After much delay, I've completed a new release candidate for our internal
search engine. The testing site where you can see it action is same as
before [1], with indexes rebuilt from latest dumps.
Here are some highlights:
* spell checking (aka did you mean...)
* ajax prefix suggestions (reimplemented Julien's engine)
* nicer highlighting
* improved scoring
* fuzzy queries, e.g. sarah~ thomson~ will give you all the variations
of both of the words
* suffix wildcards (works on title words only), e.g. *stan will give you
all the -stan countries of central asia - for performance reasons it
won't work nicely on huge sets of words
It also has some other features that might or might not be included
in final release. For instance, "related articles" - if you click the
Related link next to the article you will get a list of other articles
that occur frequently together with it. This list is internally used
to provide context for every article, but I figured it might be
interesting for end users as well...
I've also documented some of the algorithms I developed at [2]. There
you can find out more about how scoring and spell checking works.

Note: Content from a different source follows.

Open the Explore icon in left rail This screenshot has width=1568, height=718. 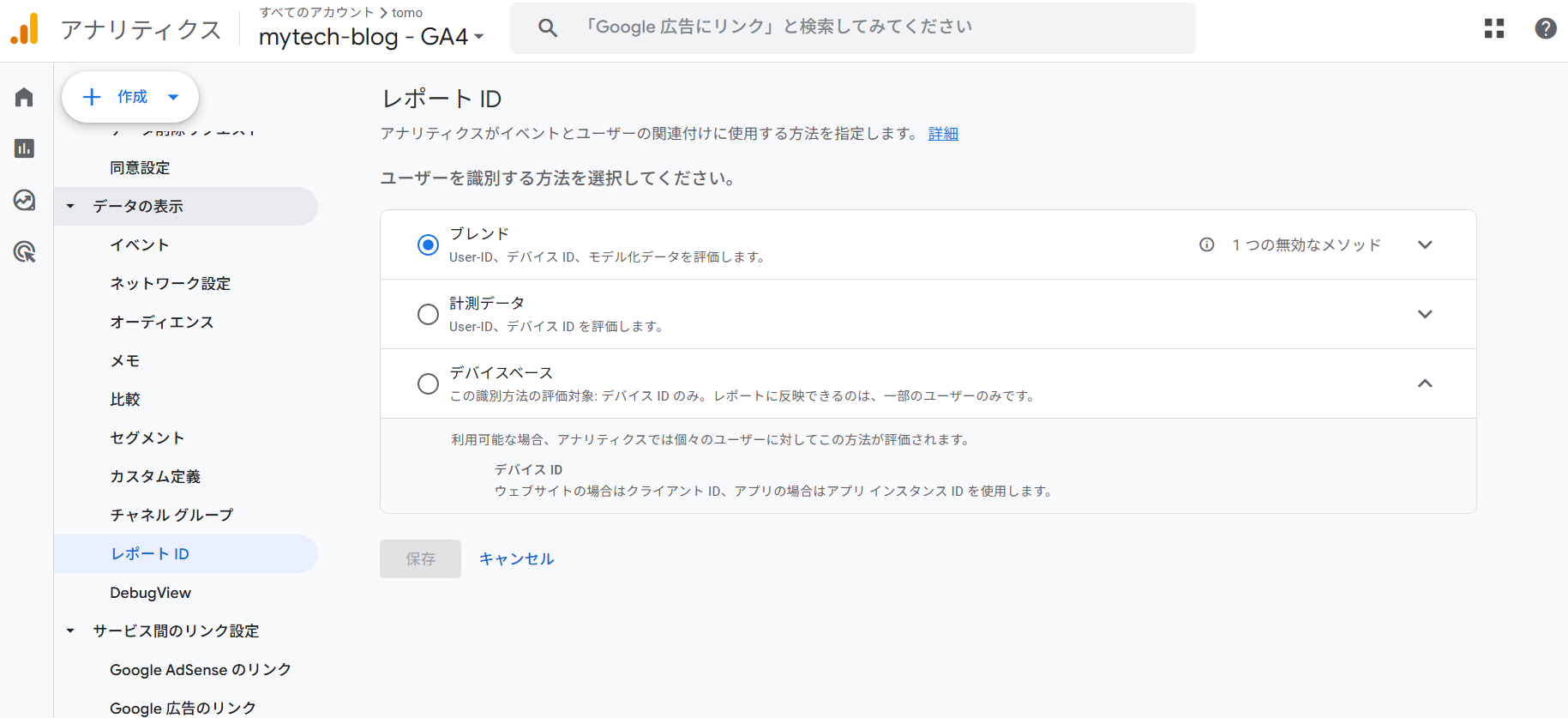tap(24, 200)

Search is a bit slowish, especially on enwiki, since I've crammed all of
its revision text, spellcheck indexes, search indexes and other stuff on
a single host. According to my tests, typical search should be in
150-180ms range (of CPU time), which is much slower than current (25-30ms).
Most overhead comes from spell checking and highlighting. I was
thinking of trying to use some of the 8-cpu boxes...
The ajax suggestions (when properly cached in RAM) are pretty fast
(0.2-0.4ms), so we could probably enable it side-wide on search boxes
and such. Initially it would be update once a day, but we could cut
that down, depending on number of servers and actual number of requests.
Comments & suggestions are welcome!
[1]
http://ls2.wikimedia.org/
[2]
http://www.mediawiki.org/wiki/User:Rainman/search_internals